Scientists film bacteria to understand UTIs

Researchers at Washington University and Stanford University have captured time-lapse movies of a urinary tract infection in progress, illuminating several new details of how the bacteria E. coli invade cells and gang up to overwhelm the cells’ defenses.

The images reveal for the first time that E. coli, which are responsible for 80 percent to 90 percent of all UTIs, pass through at least four distinct developmental stages during the course of an infection.

Researchers hope to further define these stages and use them as guides in the search for new drugs.

The study, published in the Proceedings of the National Academy of Sciences, also reveals that bacteria will sometimes shift into an inactive state, creating reservoirs of infection within the bladder that might be responsible for some of the recurrent UTIs that plague many women.

At other points in the infection, the movies show the bacteria rapidly changing themselves and their interactions with each other to collectively hijack bladder cells and use them as safe havens for replication.

“It just boggles the mind what these bacteria can do, in terms of sensing and responding to their environment and each other,” said Scott J. Hultgren, Ph.D., the Helen Lehbrink Stoever Professor of Molecular Microbiology and lead investigator of the study. “This has never been seen before in live host tissue, and parts of this process are probably present in a multitude of different kinds of pathogens.”

Scientists estimate half of all women will experience a UTI, the second-most common type of bacterial infection, at some point in their lives, and additional recurrent UTIs will affect 20 percent to 40 percent of these patients.

Clinicians had assumed that E. coli and other bacteria that cause UTIs were not invading cells of the urinary tract, but in June 2003, researchers in Hultgren’s lab produced images of E. coli forming biofilms inside bladder cells. Biofilms are networks of single-celled pathogens that cooperate with each other to form structures that are resistant to attack.

“Once these bacteria begin to replicate inside their target cell, they almost behave more like a multicellular organism,” Hultgren said. “Some kind of switch occurs, and instead of acting like individual bacteria, they behave more in a multicellular manner, working together to defeat the cell’s defenses.”

Hultgren and his co-authors divided E. coli‘s infectious process into four stages. In the first, bacteria enter bladder cells and begin replicating rapidly. In the second stage, they decrease their size and replication rate and begin to form the intracellular bacterial community (IBC), a podlike structure.

In the third stage, bacteria begin to break out of the IBC and swim away.

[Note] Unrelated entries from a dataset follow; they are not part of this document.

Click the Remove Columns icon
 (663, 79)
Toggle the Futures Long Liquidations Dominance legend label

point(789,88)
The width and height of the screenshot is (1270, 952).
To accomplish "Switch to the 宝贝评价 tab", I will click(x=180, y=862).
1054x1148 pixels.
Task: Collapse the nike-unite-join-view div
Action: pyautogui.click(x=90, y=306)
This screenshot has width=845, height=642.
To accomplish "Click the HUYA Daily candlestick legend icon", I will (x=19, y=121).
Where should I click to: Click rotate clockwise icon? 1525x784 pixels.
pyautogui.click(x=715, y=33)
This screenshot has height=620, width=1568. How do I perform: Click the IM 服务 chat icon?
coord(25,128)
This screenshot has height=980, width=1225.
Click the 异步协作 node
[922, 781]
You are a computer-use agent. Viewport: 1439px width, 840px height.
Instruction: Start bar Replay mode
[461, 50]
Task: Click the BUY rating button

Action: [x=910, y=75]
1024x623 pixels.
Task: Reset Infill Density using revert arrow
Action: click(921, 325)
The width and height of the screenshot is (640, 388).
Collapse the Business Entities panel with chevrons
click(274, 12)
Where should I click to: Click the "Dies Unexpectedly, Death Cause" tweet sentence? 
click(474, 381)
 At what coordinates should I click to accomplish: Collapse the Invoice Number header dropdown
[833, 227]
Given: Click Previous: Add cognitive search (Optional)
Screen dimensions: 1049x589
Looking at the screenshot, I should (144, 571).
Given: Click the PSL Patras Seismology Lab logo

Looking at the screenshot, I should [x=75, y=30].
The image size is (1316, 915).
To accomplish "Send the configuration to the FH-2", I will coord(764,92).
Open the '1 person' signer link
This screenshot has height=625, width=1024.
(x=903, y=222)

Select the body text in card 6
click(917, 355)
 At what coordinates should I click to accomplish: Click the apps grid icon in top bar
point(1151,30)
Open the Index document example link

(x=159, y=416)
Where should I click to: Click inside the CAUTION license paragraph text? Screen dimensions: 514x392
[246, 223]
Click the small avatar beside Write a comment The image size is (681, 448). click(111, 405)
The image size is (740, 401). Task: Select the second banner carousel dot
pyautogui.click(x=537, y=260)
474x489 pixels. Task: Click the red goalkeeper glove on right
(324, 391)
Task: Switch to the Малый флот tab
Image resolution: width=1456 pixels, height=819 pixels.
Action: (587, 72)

“It’s like peeling an onion,” said Sheryl S. Justice, Ph.D., a postdoctoral fellow in Hultgren’s lab and one of three lead authors of the paper. “They come off the outside of the IBC in successive layers.”

During the fourth stage, some of the bacteria from the dispersed IBC become filaments, taking on long, thin, needle-like shapes that may help them evade the immune system.

The movies also reveal that groups of E. coli will sometimes shift into an inactive or quiescent state, possibly providing a seed for recurrent infection.

Researchers in Hultgren’s lab are working to better understand the distinctions between the various stages of development.

“There’s such complex genetic circuitry involved here that we’re going to have to start thinking about this like electrical engineers,” Hultgren said. “But the more we can understand this network, the better our chances of figuring out ways to interrupt it.”